Des générations de prêtres
À Briançon viendront aussi aider et se former deux générations de prêtres, religieux et religieuses, en gris, en bleu, ou encore en blanc avec un cœur sacré sur leur habit. Toutes les communautés tournées vers l’éducation sont venues prêter main-forte et acquérir un peu du savoir-faire du père. Le père François Potez qui fut son adjoint, le père Gilles, grand fidèle des camps ou encore le père Pierre-Henri Montagne qui dirigea l’Eau-Vive jusqu’en 2017, déploient aujourd’hui son enseignement dans leur ministère auprès des couples et des jeunes . D’autres y ont entendu l’appel : “L’Eau-Vive est un grand vivier où le Seigneur puise », se réjouissait-il. Ici, se poser la question de l’appel était naturel, pas de gêne à discerner, que ce soit lors des messes quotidienne proposéesdans le petit oratoire où sur les magnifiques sommets que les jeunes gravissaient. Dans ses héritiers spirituels, on compte quasiment plus de 400 prêtres et deux évêques. “Peut-être est-ce dû à ses trois sujets de prédication, déclinées sous toutes les formes dans ses homélies : les trois blancheurs de saint Jean Bosco. Il les fit représenter sur son image sacerdotale et les transmit inlassablement : l’amour de l’Eucharistie, l’amour de la Sainte Vierge et l’amour de l’Église.

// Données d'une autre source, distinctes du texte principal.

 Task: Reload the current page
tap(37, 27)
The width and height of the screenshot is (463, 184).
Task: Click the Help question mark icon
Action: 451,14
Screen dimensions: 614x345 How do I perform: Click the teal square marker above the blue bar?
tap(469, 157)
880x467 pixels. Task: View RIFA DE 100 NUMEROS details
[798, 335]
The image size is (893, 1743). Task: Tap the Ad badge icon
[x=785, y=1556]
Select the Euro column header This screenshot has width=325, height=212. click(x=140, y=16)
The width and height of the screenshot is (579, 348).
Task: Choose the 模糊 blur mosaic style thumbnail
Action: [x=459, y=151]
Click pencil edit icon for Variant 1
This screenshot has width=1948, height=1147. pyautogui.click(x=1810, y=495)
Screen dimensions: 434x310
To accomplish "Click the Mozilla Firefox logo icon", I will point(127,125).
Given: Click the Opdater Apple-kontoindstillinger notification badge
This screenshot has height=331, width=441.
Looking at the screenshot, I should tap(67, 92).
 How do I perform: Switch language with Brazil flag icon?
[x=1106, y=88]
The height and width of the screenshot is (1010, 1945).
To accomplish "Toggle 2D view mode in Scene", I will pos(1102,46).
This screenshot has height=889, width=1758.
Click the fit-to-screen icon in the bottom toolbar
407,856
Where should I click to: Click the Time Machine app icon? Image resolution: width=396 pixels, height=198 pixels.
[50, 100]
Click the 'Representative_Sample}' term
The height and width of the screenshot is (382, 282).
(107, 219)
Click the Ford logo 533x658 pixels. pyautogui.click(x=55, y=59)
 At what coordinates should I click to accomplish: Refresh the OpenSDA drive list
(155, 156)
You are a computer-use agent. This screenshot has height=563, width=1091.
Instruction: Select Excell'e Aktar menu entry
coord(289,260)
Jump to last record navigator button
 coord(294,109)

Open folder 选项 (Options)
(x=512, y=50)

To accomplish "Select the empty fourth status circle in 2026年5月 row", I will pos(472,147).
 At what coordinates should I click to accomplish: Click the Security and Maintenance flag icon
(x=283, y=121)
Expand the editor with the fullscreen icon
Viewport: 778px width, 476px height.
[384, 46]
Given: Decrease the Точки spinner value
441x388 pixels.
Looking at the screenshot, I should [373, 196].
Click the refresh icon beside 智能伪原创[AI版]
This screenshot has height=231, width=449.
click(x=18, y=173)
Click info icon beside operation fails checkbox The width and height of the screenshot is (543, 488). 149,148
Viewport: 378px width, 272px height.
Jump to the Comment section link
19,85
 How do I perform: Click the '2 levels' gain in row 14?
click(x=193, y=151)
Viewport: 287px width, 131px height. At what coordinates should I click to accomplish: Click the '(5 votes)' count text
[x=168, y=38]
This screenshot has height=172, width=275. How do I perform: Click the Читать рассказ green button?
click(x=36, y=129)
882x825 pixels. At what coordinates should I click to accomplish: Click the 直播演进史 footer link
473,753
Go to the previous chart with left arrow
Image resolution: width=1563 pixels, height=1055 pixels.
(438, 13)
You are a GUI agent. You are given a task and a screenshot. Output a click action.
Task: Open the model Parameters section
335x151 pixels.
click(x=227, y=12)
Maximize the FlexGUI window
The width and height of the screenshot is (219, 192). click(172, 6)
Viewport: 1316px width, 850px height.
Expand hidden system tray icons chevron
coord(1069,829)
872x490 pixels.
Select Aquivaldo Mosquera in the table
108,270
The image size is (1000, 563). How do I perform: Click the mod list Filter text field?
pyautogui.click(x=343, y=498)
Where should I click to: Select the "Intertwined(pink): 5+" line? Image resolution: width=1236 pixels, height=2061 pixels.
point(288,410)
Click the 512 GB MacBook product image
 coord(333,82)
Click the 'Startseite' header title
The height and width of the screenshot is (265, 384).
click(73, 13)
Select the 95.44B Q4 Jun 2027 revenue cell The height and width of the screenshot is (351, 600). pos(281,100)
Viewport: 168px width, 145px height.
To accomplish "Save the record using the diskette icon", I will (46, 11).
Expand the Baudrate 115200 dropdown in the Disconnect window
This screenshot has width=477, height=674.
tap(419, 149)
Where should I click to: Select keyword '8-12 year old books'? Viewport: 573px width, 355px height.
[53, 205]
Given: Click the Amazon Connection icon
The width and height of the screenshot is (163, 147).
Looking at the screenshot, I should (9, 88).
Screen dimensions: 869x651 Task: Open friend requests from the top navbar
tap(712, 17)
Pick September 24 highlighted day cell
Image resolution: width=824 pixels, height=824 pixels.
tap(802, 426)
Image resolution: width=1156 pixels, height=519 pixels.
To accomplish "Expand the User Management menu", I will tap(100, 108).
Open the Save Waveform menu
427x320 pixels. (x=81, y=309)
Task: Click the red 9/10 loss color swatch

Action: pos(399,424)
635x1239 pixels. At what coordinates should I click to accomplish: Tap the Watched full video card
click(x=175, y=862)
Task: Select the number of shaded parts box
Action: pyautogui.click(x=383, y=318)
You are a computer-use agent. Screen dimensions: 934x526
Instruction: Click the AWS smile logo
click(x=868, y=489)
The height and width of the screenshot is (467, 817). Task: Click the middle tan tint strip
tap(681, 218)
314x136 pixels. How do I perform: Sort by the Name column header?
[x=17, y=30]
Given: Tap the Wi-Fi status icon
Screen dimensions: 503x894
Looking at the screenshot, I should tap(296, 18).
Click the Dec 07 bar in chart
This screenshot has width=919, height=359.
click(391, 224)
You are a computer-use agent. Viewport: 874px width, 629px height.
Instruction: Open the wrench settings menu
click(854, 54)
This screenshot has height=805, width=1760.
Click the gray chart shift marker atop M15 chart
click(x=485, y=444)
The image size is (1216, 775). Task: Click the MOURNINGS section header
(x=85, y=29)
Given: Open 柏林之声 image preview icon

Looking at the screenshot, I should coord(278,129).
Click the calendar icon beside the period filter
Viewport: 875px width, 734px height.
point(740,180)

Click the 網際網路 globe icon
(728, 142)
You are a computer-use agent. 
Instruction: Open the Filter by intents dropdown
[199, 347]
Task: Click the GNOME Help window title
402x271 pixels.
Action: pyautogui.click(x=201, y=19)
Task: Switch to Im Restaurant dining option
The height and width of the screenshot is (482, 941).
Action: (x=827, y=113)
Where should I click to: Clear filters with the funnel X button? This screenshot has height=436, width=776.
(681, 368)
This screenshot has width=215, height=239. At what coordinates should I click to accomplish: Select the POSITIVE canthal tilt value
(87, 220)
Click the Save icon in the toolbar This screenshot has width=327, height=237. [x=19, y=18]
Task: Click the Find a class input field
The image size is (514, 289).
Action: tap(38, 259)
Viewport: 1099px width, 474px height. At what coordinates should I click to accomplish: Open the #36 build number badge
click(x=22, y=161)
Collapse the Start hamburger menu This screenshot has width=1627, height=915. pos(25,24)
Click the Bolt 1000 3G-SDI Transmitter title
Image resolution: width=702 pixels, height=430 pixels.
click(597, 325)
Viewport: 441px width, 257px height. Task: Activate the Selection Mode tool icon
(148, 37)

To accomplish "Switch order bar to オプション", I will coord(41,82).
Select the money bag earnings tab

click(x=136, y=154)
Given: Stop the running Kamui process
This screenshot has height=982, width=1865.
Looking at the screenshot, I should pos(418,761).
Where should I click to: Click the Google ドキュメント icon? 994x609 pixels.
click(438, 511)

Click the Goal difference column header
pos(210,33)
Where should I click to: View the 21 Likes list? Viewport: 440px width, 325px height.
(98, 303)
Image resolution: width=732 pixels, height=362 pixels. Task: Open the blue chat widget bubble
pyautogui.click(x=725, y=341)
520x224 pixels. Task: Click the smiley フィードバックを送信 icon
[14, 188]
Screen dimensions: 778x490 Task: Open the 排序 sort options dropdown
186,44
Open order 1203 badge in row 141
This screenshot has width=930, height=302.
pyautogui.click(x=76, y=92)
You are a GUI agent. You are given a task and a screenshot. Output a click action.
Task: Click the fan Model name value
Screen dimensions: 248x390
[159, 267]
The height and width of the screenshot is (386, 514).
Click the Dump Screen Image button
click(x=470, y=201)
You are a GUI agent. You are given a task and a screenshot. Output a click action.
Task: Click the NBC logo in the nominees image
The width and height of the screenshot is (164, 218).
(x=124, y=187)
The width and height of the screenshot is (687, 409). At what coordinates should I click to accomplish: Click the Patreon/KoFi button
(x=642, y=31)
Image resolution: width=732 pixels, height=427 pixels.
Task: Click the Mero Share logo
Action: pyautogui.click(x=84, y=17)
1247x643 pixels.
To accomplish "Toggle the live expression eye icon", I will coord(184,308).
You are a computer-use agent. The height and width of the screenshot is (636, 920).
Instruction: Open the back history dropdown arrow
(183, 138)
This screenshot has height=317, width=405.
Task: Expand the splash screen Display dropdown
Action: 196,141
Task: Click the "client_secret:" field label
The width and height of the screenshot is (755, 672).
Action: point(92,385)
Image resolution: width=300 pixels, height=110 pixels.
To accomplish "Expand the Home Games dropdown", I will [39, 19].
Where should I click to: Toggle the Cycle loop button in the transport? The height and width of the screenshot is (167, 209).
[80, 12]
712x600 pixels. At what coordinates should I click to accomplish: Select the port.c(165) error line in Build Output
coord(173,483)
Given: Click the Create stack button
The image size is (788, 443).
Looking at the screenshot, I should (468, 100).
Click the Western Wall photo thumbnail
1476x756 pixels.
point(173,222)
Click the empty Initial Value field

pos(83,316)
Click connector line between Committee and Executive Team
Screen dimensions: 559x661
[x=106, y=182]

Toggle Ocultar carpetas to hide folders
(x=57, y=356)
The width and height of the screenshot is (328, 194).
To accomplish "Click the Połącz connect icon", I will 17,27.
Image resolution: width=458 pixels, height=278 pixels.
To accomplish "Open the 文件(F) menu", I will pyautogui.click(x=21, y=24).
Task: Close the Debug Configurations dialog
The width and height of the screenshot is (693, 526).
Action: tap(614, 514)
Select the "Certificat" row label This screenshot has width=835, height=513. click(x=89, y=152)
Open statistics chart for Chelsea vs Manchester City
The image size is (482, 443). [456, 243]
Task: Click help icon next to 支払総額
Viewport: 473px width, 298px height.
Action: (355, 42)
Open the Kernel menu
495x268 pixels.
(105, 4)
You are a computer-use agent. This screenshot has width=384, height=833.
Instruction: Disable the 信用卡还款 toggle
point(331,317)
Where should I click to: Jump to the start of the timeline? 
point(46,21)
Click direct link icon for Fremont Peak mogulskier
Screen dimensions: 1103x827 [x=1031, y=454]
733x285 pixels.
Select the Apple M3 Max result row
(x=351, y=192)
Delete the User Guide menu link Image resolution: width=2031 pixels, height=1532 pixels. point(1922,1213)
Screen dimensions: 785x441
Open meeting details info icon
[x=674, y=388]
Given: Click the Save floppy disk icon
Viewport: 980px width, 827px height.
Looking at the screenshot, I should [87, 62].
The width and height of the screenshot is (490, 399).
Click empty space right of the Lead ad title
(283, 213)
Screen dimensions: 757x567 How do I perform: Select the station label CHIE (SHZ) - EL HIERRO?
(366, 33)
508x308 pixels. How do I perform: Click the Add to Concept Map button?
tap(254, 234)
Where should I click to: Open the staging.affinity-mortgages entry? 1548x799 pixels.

Il laisse une phrase de saint Jean Paul II en guise de testament spirituel : “Vous valez ce que vaut votre cœur”. Cela faisait si longtemps qu’il avait l’air un peu vieux et que personne ne réalisait qu’il l’était vraiment devenu. Aujourd’hui des milliers de ses filles et fils spirituels lui disent, reprenant sa formule : “Cher père, à toujours.”
La messe des obsèques du Père de Monteynard sera célébrée en l’église Saint-Sulpice, à Paris, le mercredi 9 mai, à 10 heures.